The court may decide to grant a judgment to the creditor. A judgment is a declaration by a court that the creditor has the legal right to demand a wage garnishment, a levy on the debtor's bank accounts, and a lien on the debtor's property. A creditor that is granted a judgment is called a "judgment-creditor." Which of these tools the creditor will use depends on the circumstances. We discuss each of these remedies below.

Wage Garnishment

The most common method used by judgment-creditors to enforce judgments is wage garnishment. A judgment-creditor contacts your employer and requires the employer to deduct a certain portion of your wages each pay period and send the money to the creditor.

Wise Advice In most states, creditors may garnish between 10% and 25% of your wages, with the percentage allowed determined by state law. Garnishment of Social Security benefits or pensions for consumer debt is not allowed under federal law, but may be allowed for child support. See the Bills.com Wage Garnishment article to learn more.

In Ohio, wage garnishment is allowed under O.R.C. § 2716.07. If the judgment-creditor is aware of the debtor's place of employment, it may seek wage garnishment. Under Ohio law, the garnishment applies to 25% of the debtor's net take home pay, (i.e., gross pay less statutorily mandated deductions). Garnishment can occur only after the person being garnished has received a 10-day's notice.

However, under Ohio law, you also may contact a budget and debt counseling service described in division (D) of O.R.C. § 2716.03 for the purpose of entering into an agreement for debt scheduling. There may not be enough time to set up an agreement for debt scheduling to avoid a garnishment of your wages based upon this demand for payment, but entering into an agreement for debt scheduling might protect you from future garnishments of your wages. Under an agreement for debt scheduling, you will have to regularly pay a portion of your income to the service until the debts subject to the agreement are paid off. This portion of your income will be paid by the service to your creditors who are owed debts subject to the agreement. This can be to your advantage because these creditors cannot garnish your wages while you make your payments to the service on time.

> _Given information_
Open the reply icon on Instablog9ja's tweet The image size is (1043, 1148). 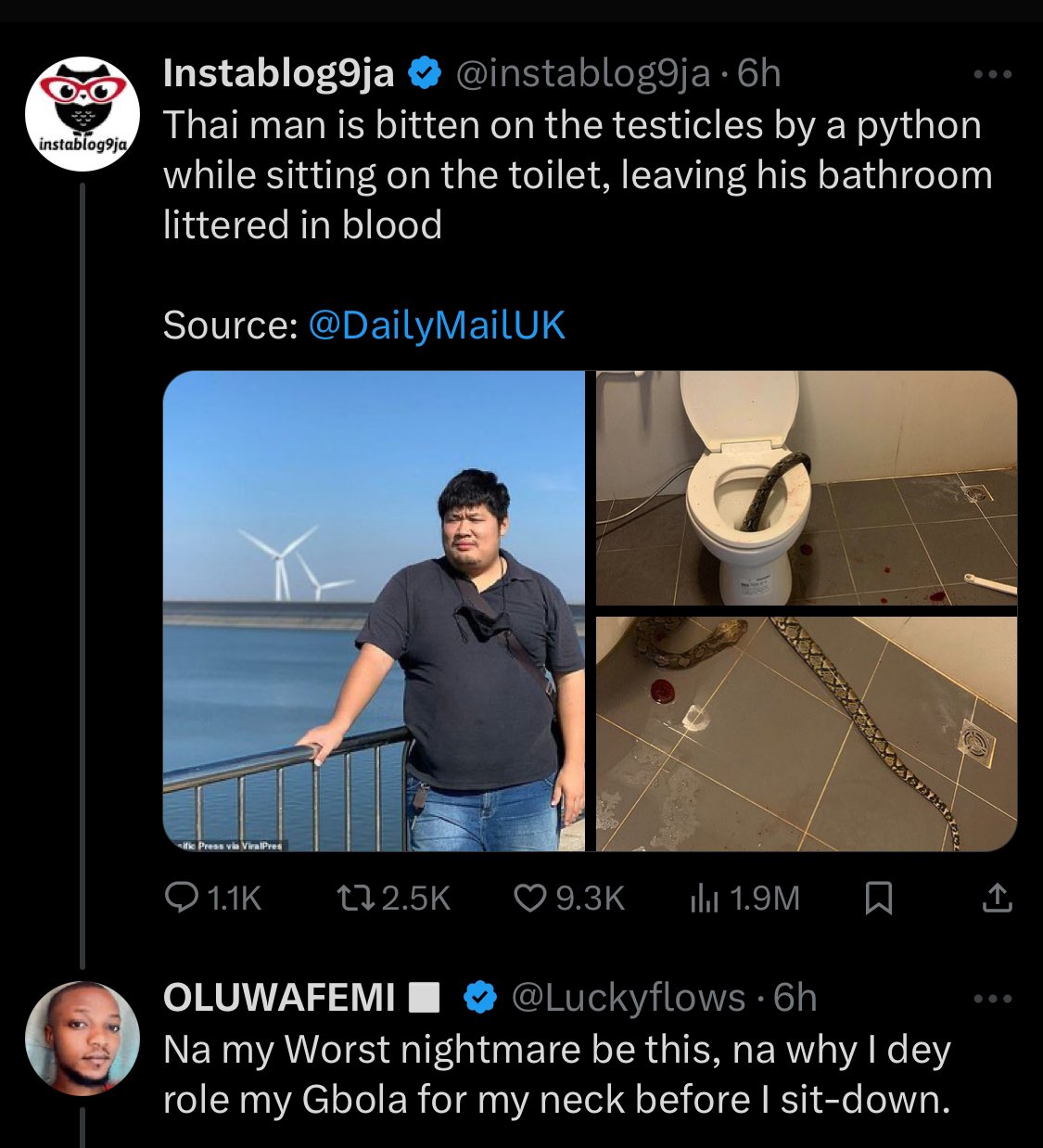(x=184, y=897)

> _Job_
Reproduce verbatim the stretch of the passage on judgment enforcement from "However, under Ohio" through "service on time.".

> _Full answer_
However, under Ohio law, you also may contact a budget and debt counseling service described in division (D) of O.R.C. § 2716.03 for the purpose of entering into an agreement for debt scheduling. There may not be enough time to set up an agreement for debt scheduling to avoid a garnishment of your wages based upon this demand for payment, but entering into an agreement for debt scheduling might protect you from future garnishments of your wages. Under an agreement for debt scheduling, you will have to regularly pay a portion of your income to the service until the debts subject to the agreement are paid off. This portion of your income will be paid by the service to your creditors who are owed debts subject to the agreement. This can be to your advantage because these creditors cannot garnish your wages while you make your payments to the service on time.